Brisco County, Jr. is a fictional character played by Bruce Campbell in the American science fiction / western television series The Adventures of Brisco County, Jr., which aired for a single season on the Fox Network in 1993 and 1994.

Background 
The character of Brisco County, Jr. exists in a fictional Old West of 1893. It is partly a traditional Hollywood depiction of the frontier, with settlers, gunfighters, outlaws, and cowboys. In the world of Brisco County, Jr., however, there is also steampunk technology, such as zeppelins and rockets, and Weird West elements, such as time travel and supernatural powers. Robber barons direct the financial and industrial workings of this west from the boardrooms of the Westerfield Club in San Francisco, California. An outlaw named John Bly is disrupting the industrialists' businesses and they are desperate to capture Bly and his gang. Bly himself is intently searching for a supernatural object called The Orb, a bronze-colored device unearthed in a California mine. It is into this setting that Brisco County, Jr., a Harvard-educated lawyer-turned-bounty hunter, enters the search for John Bly.

Arc 

When the story of the television show begins, famous U.S. Marshal Brisco County, Sr., has captured notorious outlaw John Bly and his gang. Bly and his gang manage to escape, murdering Brisco County, Sr. in the process. His son is Brisco County, Jr., who vows to avenge his father's death and bring John Bly to justice. Brisco is hired by the robber barons of the Westerfield Club to track and capture Bly and his gang. Brisco is assigned a liaison to the industrialists, a lawyer named Socrates Poole. Socrates relays financial support and information to Brisco, and the two men often work together. A rival bounty hunter, Lord Bowler, tries to beat Brisco to the Bly gang. Although the two bounty hunters begin their relationship as archrivals, they often find themselves helping each other, and as the series develops, they become partners.

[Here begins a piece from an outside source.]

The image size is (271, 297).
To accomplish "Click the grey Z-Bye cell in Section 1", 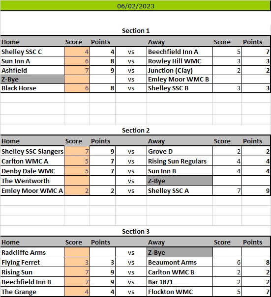I will [32, 79].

While tracking John Bly's second-in-command, Big Smith, Brisco stumbles on to the existence of the Orb, and the powers that it possesses. Brisco learns that one of the robber barons who hired him is also in league with John Bly to acquire the Orb. Several times throughout the series, Brisco encounters the Orb. In one encounter, Bly mortally wounds Brisco with a gunshot, but Brisco uses the Orb's power to heal himself. At another encounter, Brisco uses the Orb to travel through time and save the life of Bowler. When Brisco finally defeats Bly midway through the series, the Orb is recovered by a time traveler from the future.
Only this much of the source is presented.